Patching and Passwords: Equifax Failures

Unless you live under a rock chances are you have heard about the May Equifax breach where hackers made off with Social Security numbers, names, and a dizzying amount of other details for some 145.5 million US consumers.  Their former CEO appeared before congress last week and blamed the massive data breach on "both human error and technology failures." 

The company's processes to patch software bugs and identify hackers both failed.  Equifax received a government notice, prior to the breach, that one of the software programs they employed had a vulnerability and needed to be patched.  This patch, or update, was not performed.  To make matters worse, the company did not catch the suspicious website traffic until July 29, a full two and a half months after the initial breach.  

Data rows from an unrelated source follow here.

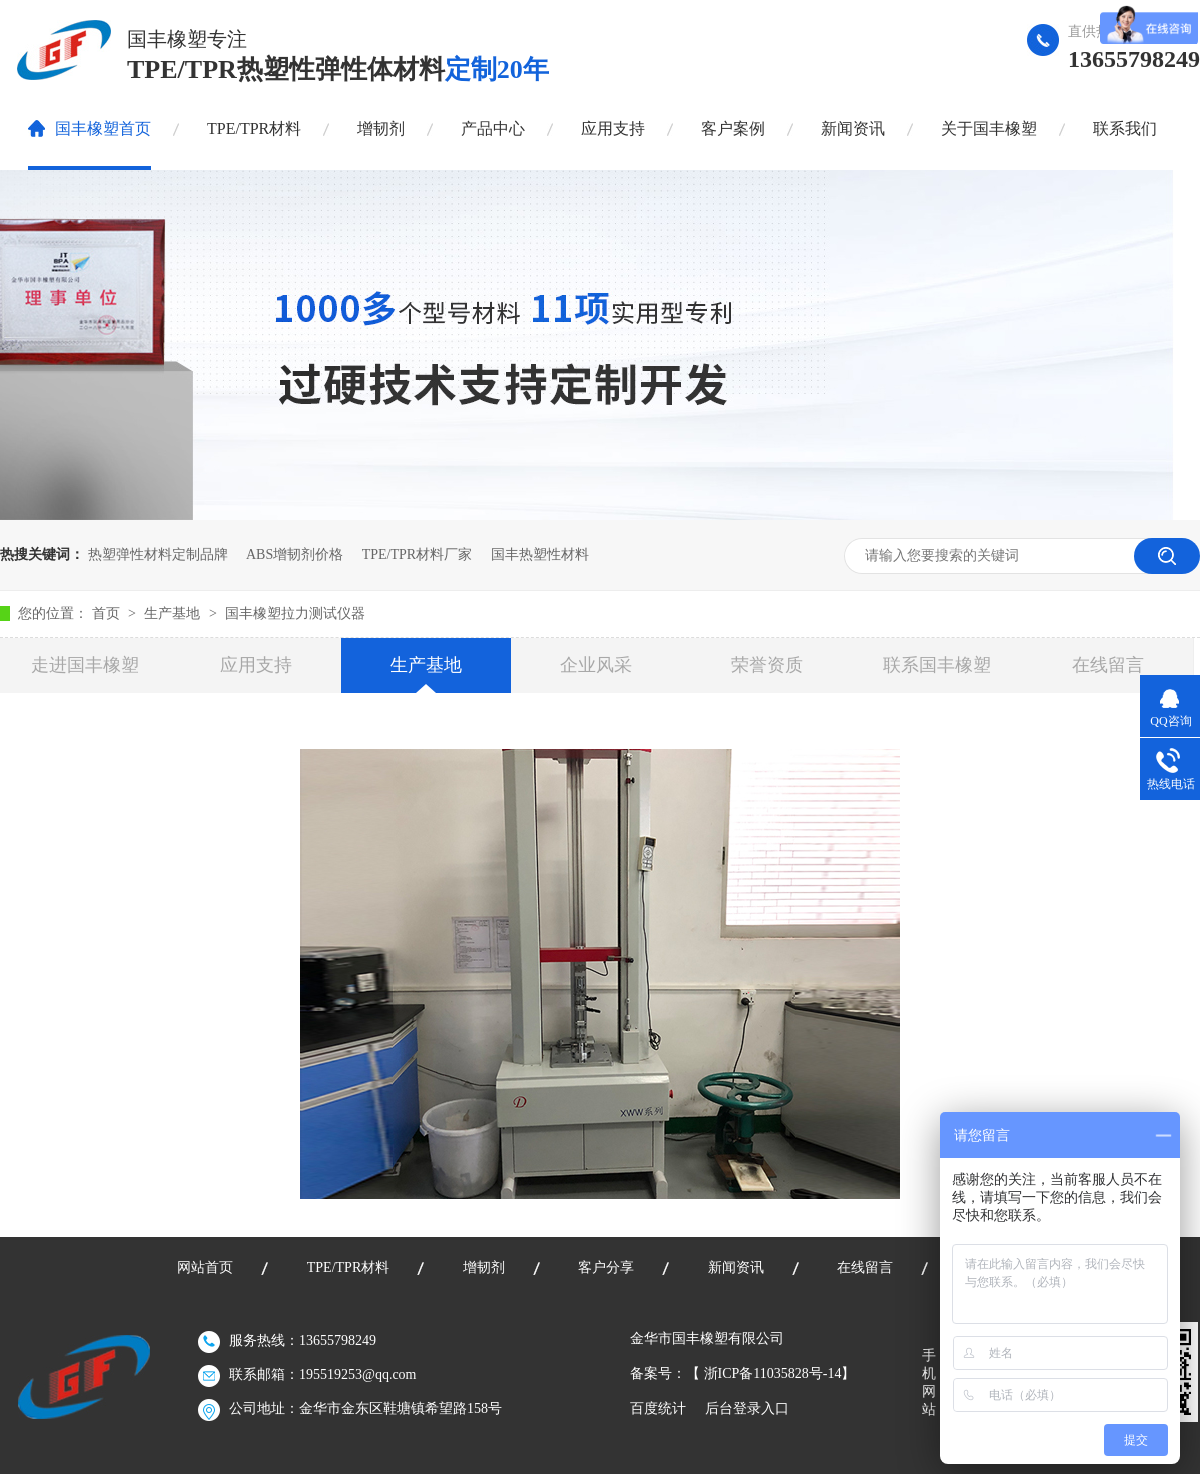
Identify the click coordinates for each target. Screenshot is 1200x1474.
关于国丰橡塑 (989, 128)
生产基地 (174, 613)
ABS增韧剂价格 (294, 554)
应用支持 (613, 128)
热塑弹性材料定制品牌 (158, 554)
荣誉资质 (767, 665)
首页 (108, 613)
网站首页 (205, 1267)
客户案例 (733, 128)
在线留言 (1108, 665)
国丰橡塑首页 (103, 128)
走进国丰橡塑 (85, 665)
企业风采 (596, 665)
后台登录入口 (747, 1408)
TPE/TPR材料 (254, 128)
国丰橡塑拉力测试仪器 (295, 613)
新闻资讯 (853, 128)
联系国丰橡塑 (937, 665)
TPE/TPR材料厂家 (417, 554)
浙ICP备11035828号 (763, 1373)
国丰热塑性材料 (540, 554)
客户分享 (606, 1267)
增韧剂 (381, 128)
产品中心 (493, 128)
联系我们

In September, Equifax was hacked again.  This time the company's Argentina Operation was breached.  How did this happen again?  Simply put, a terrible password practice.  An online employee tool could be accessed by typing 'admin' as both a login and password. This gave access to thousands of South American employees' personal information.

Due to poor IT practices Equifax now faces dozens of legal claims, the loss of it's CEO, a federal investigation and loss of consumer confidence.  In this day and age, companies of all sizes are at risk for cyber crime.  In order to best protect your company and it's sensitive data, please be sure that you are installing the updates or patches as they become available and make sure that you are utilizing good password practices.